* What you will do
Find the line containing "Click the متوسط (میلیون تومان) header" in the entries below. Restate it and each line after it, word for word, up to and including the line containing "Task: Switch billing to Annually".

* Pixel coordinate grounding data
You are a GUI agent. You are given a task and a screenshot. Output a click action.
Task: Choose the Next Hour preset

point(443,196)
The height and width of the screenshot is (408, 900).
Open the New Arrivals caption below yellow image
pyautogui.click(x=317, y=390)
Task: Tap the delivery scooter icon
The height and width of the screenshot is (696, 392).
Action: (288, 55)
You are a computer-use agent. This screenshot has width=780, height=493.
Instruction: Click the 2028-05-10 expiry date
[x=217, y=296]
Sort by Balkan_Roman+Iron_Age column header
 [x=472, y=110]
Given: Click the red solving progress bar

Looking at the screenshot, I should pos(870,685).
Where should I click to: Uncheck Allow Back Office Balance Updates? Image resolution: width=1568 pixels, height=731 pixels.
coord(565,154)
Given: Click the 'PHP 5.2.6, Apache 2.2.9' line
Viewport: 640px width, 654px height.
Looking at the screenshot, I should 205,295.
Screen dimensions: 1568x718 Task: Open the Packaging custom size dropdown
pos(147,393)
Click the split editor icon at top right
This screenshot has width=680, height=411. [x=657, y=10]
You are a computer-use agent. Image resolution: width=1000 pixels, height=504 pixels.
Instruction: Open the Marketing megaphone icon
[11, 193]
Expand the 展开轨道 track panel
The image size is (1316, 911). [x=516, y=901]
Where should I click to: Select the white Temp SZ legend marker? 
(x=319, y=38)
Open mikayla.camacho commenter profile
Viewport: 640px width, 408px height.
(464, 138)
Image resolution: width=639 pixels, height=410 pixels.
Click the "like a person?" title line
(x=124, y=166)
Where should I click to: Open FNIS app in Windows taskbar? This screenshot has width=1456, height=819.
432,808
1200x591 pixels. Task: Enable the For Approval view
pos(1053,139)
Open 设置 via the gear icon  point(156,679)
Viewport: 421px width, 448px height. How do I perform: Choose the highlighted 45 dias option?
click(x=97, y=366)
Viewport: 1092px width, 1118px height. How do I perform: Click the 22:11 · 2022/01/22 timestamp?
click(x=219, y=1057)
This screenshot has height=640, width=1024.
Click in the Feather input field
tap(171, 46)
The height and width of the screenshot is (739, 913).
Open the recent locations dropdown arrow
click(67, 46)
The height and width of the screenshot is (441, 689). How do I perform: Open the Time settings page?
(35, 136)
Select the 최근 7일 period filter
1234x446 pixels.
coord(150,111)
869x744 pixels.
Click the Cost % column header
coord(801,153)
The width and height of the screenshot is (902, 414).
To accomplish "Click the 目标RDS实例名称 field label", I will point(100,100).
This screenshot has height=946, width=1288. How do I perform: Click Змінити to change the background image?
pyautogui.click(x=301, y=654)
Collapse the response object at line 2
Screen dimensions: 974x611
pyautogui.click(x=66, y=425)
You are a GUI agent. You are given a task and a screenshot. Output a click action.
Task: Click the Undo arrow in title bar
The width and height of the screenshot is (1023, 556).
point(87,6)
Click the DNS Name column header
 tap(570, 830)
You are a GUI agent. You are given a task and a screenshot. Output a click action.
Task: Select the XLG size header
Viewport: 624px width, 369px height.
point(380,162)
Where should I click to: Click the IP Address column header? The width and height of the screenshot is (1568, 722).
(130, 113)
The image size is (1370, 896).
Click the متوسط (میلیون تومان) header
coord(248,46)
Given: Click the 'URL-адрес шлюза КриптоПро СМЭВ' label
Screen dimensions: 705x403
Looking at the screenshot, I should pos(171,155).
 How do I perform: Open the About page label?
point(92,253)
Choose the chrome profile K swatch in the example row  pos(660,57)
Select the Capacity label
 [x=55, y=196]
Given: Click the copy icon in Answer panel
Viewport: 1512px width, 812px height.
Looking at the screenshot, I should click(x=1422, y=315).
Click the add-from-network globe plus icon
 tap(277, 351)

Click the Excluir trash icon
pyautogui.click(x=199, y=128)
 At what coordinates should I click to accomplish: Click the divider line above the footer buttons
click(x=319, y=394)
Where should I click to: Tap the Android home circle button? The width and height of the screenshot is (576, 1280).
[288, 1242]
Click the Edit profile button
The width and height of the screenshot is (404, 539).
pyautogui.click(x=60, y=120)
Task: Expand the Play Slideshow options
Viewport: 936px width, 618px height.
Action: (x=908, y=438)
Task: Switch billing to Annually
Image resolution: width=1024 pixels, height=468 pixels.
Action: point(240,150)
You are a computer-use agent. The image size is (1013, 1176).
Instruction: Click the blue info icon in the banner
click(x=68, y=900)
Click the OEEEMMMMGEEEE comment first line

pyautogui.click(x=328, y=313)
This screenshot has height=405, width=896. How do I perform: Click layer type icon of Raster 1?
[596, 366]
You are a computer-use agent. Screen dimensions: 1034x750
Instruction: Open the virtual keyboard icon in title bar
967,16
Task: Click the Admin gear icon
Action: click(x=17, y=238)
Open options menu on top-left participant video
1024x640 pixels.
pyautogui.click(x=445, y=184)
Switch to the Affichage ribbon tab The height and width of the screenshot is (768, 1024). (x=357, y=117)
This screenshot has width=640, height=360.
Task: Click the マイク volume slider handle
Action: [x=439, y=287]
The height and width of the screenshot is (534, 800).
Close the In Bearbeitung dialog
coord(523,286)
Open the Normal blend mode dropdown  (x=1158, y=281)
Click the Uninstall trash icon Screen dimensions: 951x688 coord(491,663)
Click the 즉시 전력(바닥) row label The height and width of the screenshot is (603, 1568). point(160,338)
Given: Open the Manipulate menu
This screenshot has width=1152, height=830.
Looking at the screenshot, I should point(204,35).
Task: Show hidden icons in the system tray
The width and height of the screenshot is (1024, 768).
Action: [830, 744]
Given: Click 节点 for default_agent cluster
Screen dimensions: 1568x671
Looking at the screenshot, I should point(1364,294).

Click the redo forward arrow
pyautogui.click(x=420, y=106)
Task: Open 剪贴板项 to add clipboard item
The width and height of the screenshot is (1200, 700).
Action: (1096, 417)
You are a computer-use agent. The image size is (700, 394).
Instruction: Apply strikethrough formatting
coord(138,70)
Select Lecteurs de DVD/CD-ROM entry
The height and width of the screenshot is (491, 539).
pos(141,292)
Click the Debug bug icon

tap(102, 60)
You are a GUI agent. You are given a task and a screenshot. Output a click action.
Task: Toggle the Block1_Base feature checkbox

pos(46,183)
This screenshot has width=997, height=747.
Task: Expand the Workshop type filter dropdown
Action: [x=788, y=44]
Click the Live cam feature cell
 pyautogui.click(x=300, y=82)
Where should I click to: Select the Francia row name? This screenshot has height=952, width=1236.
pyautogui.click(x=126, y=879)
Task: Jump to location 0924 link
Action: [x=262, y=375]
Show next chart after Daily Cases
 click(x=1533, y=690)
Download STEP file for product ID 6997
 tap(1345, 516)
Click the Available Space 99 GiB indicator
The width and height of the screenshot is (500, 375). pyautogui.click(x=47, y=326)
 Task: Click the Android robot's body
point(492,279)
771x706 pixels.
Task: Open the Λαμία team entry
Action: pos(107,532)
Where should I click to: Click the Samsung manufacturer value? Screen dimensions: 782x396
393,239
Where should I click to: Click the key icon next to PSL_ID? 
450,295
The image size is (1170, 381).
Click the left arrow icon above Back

* Exercise result
Click the متوسط (میلیون تومان) header
coord(248,46)
Given: Click the 'URL-адрес шлюза КриптоПро СМЭВ' label
Screen dimensions: 705x403
Looking at the screenshot, I should pos(171,155).
 How do I perform: Open the About page label?
point(92,253)
Choose the chrome profile K swatch in the example row  pos(660,57)
Select the Capacity label
 [x=55, y=196]
Given: Click the copy icon in Answer panel
Viewport: 1512px width, 812px height.
Looking at the screenshot, I should click(x=1422, y=315).
Click the add-from-network globe plus icon
 tap(277, 351)

Click the Excluir trash icon
pyautogui.click(x=199, y=128)
 At what coordinates should I click to accomplish: Click the divider line above the footer buttons
click(x=319, y=394)
Where should I click to: Tap the Android home circle button? The width and height of the screenshot is (576, 1280).
[288, 1242]
Click the Edit profile button
The width and height of the screenshot is (404, 539).
pyautogui.click(x=60, y=120)
Task: Expand the Play Slideshow options
Viewport: 936px width, 618px height.
Action: (x=908, y=438)
Task: Switch billing to Annually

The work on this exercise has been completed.